Collected data entries:
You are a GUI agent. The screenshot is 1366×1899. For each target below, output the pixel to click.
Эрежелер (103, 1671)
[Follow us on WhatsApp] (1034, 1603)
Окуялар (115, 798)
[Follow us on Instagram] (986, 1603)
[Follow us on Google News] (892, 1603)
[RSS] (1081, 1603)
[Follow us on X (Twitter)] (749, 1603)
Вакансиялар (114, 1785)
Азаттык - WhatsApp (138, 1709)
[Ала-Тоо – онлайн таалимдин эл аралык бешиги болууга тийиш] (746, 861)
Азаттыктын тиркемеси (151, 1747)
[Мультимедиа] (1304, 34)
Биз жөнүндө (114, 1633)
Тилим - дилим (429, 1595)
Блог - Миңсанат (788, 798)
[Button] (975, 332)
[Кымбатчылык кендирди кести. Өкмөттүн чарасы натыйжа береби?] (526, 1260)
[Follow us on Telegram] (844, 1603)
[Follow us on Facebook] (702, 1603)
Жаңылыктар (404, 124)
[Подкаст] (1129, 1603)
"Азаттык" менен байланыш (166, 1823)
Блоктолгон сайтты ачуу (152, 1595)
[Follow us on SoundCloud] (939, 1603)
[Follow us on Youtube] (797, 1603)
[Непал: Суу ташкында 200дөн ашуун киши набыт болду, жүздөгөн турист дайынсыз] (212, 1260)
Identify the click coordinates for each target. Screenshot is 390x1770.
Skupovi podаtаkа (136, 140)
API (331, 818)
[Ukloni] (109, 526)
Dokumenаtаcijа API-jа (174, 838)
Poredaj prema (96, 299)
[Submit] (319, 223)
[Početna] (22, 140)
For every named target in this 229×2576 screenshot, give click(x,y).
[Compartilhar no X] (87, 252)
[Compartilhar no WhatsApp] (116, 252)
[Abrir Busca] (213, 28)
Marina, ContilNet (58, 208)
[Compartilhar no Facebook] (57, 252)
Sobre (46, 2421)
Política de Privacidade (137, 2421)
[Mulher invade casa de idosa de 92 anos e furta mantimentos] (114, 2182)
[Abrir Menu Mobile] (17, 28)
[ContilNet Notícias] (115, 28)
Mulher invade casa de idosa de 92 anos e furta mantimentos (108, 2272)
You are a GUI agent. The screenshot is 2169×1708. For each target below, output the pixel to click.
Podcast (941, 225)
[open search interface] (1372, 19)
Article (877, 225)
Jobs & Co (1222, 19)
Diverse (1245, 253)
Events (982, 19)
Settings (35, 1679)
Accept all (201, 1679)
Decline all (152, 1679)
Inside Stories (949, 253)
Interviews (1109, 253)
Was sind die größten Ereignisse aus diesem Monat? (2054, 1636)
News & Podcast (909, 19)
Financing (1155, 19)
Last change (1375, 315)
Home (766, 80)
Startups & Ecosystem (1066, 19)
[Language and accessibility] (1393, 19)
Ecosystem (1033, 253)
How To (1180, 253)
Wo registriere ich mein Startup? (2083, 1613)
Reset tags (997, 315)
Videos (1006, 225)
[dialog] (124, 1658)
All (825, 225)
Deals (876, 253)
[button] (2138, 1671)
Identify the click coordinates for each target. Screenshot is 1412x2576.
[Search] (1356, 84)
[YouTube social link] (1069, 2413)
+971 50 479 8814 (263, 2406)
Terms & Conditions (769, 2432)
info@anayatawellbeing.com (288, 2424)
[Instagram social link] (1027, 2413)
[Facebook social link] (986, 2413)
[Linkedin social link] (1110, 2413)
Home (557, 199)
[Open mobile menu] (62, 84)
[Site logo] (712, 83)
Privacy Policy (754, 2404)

Exercise brief: Among the lines above, which ones include the word "social"? Copy them.

Task answer:
[YouTube social link] (1069, 2413)
[Instagram social link] (1027, 2413)
[Facebook social link] (986, 2413)
[Linkedin social link] (1110, 2413)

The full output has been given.